Data Analytics Module
Lecturer: Hans van der Zwan
Research wk 02 (continued from wk 01)
Topic: summary statistics/ graphical data analysis/ visualization

Research assignment 2

In the first assignment graphs are based on the official published covid-19 figures - cases and deaths - in The Netherlands and in Belgium. The difficulty in comparing these numbers is that the way covid-19 cases and deaths are counted differs between the two countries.
To compare the effect of the pandemic, probably the most objective metric is excess mortality.
Excess mortality is defined as the difference between the expected mortality and the real mortality in the chosen time period. The expected mortality is based on historical mortality figures.

Historical mortality numbers per week for 25 countries can be found on this website.

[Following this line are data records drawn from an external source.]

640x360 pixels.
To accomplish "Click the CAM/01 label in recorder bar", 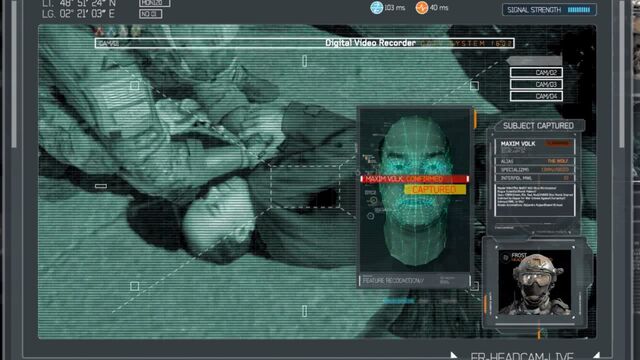I will pyautogui.click(x=109, y=43).
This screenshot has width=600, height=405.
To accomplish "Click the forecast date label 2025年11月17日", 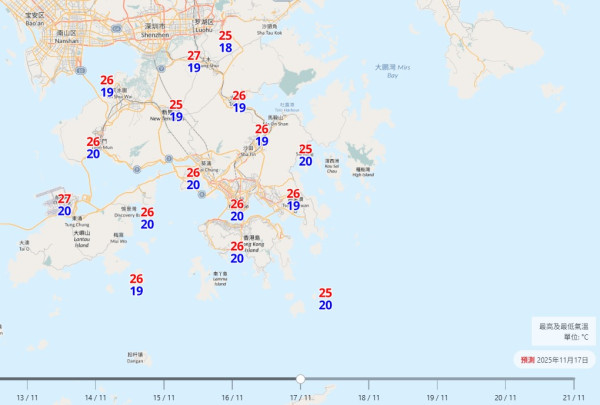I will [555, 359].
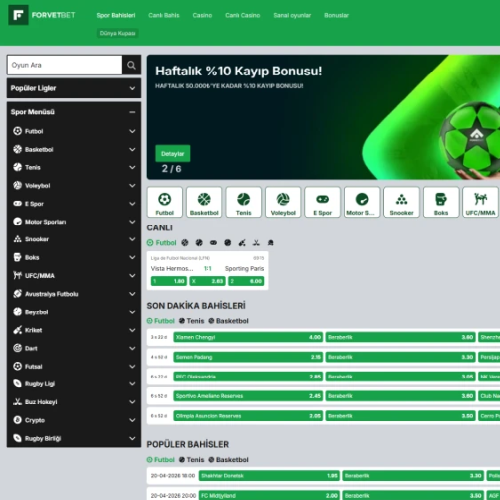Open the Basketbol sport tile
Image resolution: width=500 pixels, height=500 pixels.
204,202
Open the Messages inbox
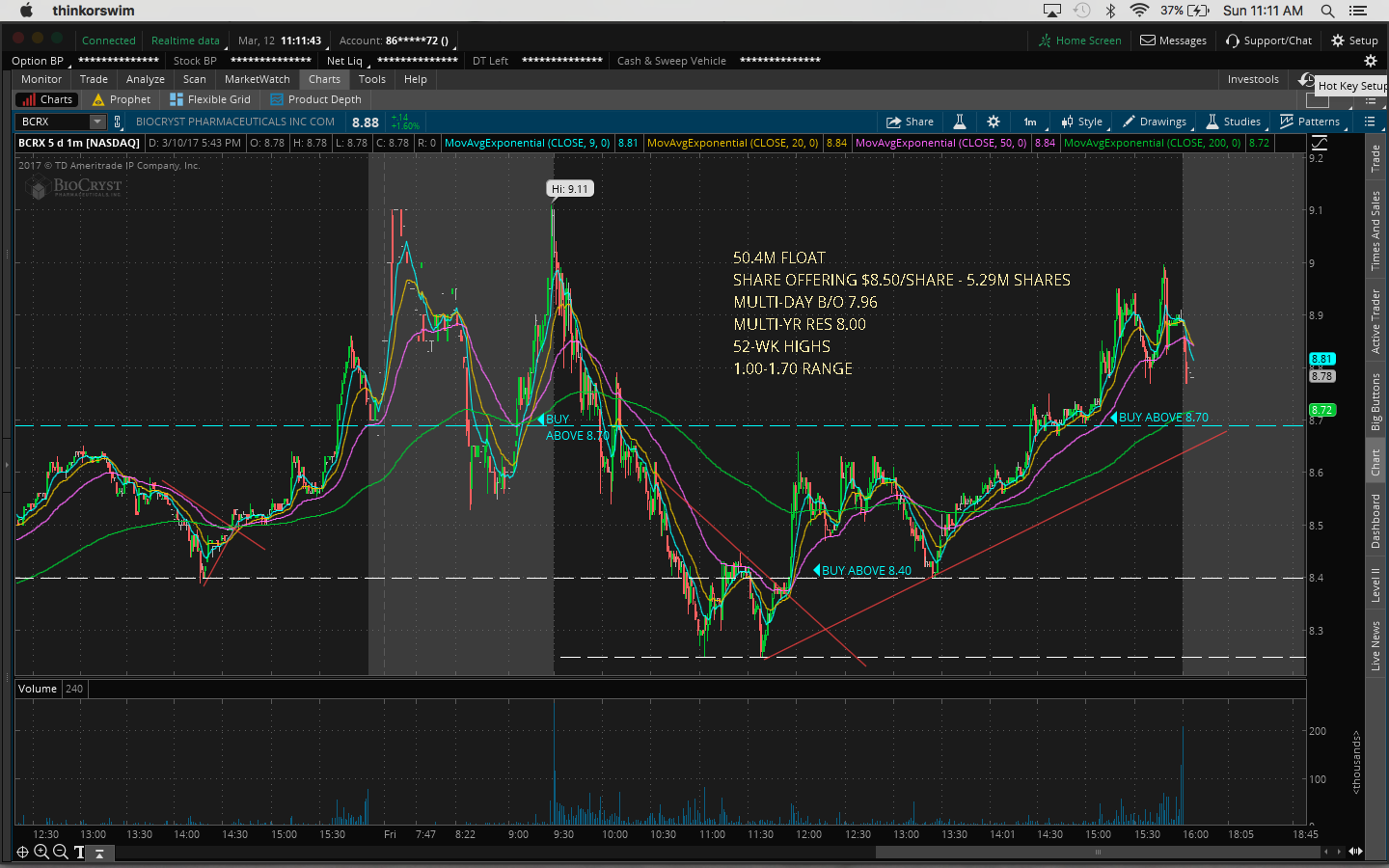The width and height of the screenshot is (1389, 868). [1173, 41]
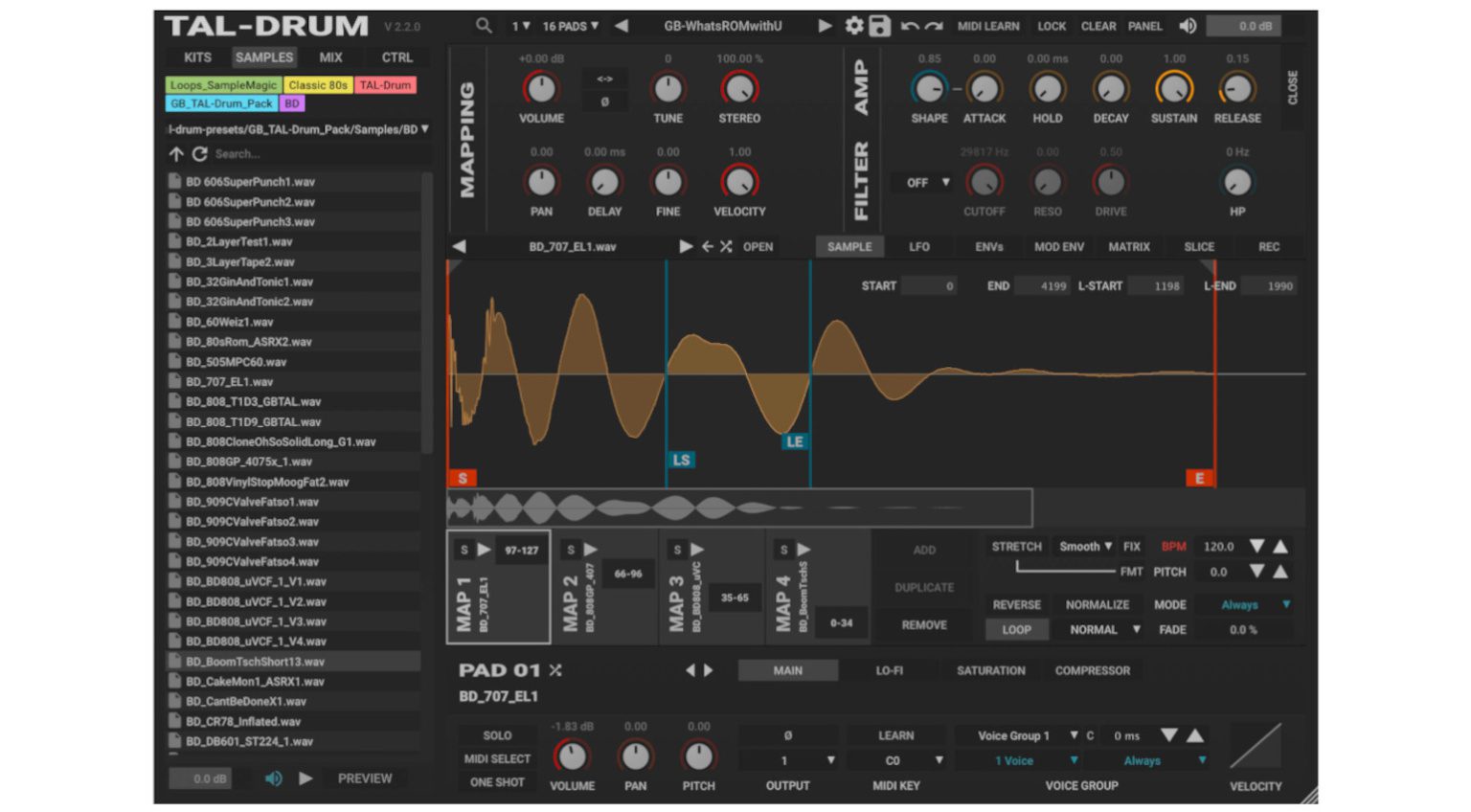Play the BD_707_EL1.wav sample preview
The height and width of the screenshot is (812, 1471).
tap(685, 246)
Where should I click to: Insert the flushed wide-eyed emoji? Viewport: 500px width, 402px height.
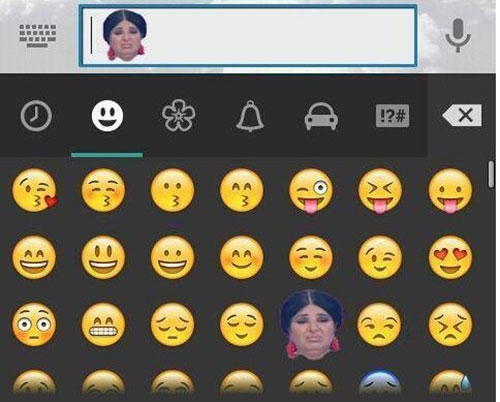pyautogui.click(x=34, y=324)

The file stmf.xlsx can be doewnloaded here. Use this file for Assignment 1-2.

Assignment 1-2

Choose two countries.
Prepare a presentation in which you:

  • present and comment on the difference between reported number of covid-19 deaths in the period week 10 till week 34 in 2020
  • present and comment on the difference between excess mortality between the two countries in the period week 10 till week 34 in 2020

Elucidation
Expected weekly mortality, the expected number of deaths in a given calenderweek, plays an important role in comparing the number of covid-19 deaths in two countries. There is not one unique definition for expected mortality. Usually it is based on the historical number of deaths in the last 5 or 10 years.
A good choice is to use the median of the mortality rates from 2009 till 2019 as the expected mortality rate in 2020.

In the presented data in the mortality.xlsx file, mortality rate is defined as yearly mortality rate. The mortality rate for a certain week is calculated as 52 times the number of deaths in a certain week, divided by the population size at January 1 of the specific year.

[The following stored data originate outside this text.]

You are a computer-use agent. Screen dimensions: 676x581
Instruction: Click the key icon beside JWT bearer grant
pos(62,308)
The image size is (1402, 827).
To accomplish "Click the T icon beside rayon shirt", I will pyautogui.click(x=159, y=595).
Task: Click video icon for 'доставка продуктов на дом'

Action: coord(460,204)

In this analysis the two countries are compared; the reported numbers of deaths caused by covid-19 are compared as are the excess mortality numbers in the two countries.

The analysis has to be performed for the total population; analysis per gender or age group is not asked for.

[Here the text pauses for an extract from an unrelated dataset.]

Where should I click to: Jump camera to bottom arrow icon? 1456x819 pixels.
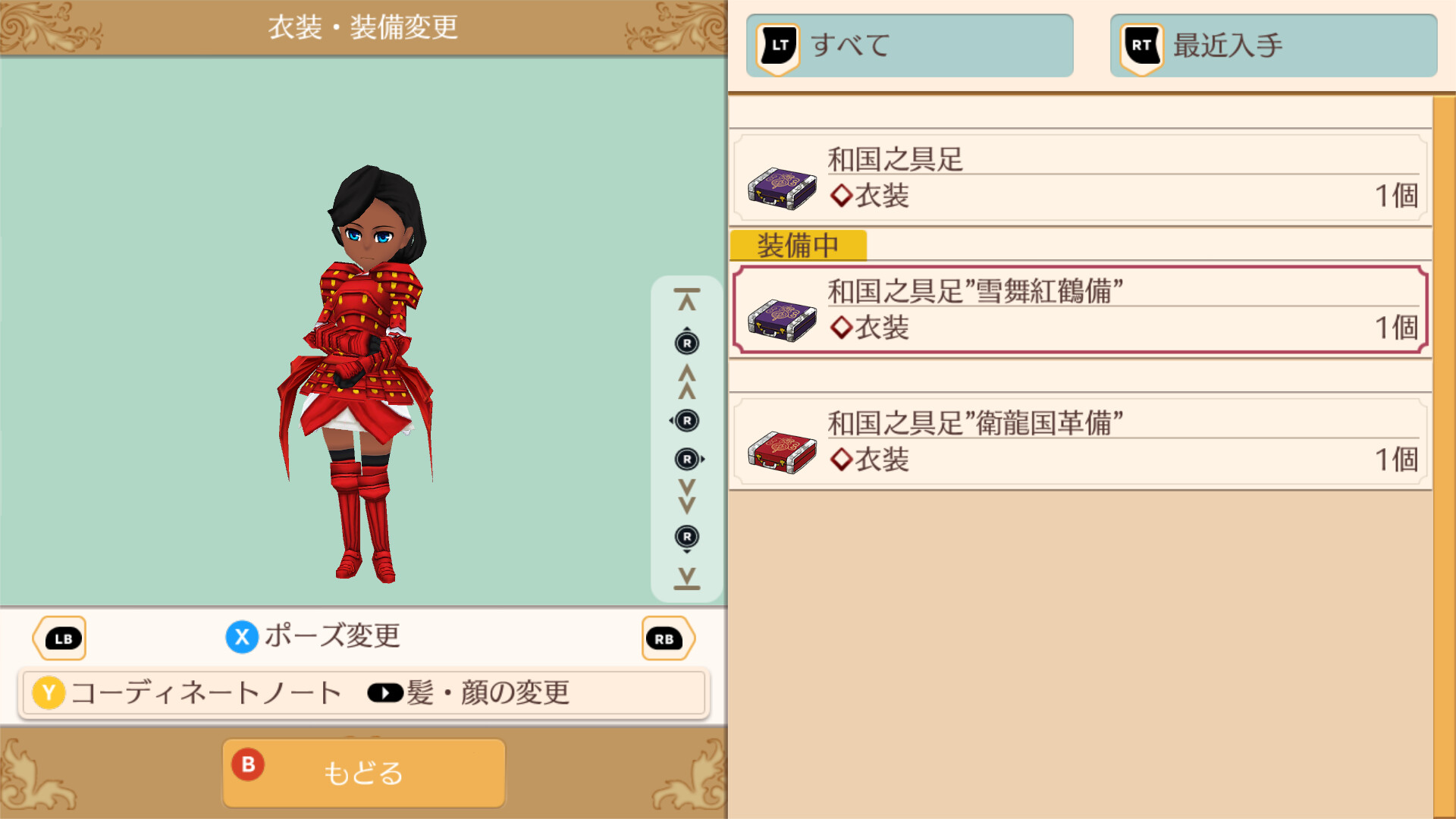(687, 578)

  1. Visualize the weekly mortality rates for these two countries from 2009 till 2020; in case the numbers for the chosen countries are not available from 2009 on, choose the years which are available.
  2. Create a table with columns: COUNTRY, WEEK, DEATHS, EXPECTED-DEATHS, EXCESS_DEATHS, COVID_DEATHS, with: COUNTRY: the name of the country
    WEEK: the week number in 2020; values 10, 11, …., 34 DEATHS: the absolute number of deaths EXPECTED_DEATHS: the expected absolute number of deaths EXCESS_DEATHS: the difference between DEATHS and EXPECTED_DEATHS COVID_DEATHS: the reported number of deaths caused by covid-19
  3. Create a graph with the weeks mapped on the X-axes and EXCESS_DEATHS and CIVID_DEATHS on the Y-axes.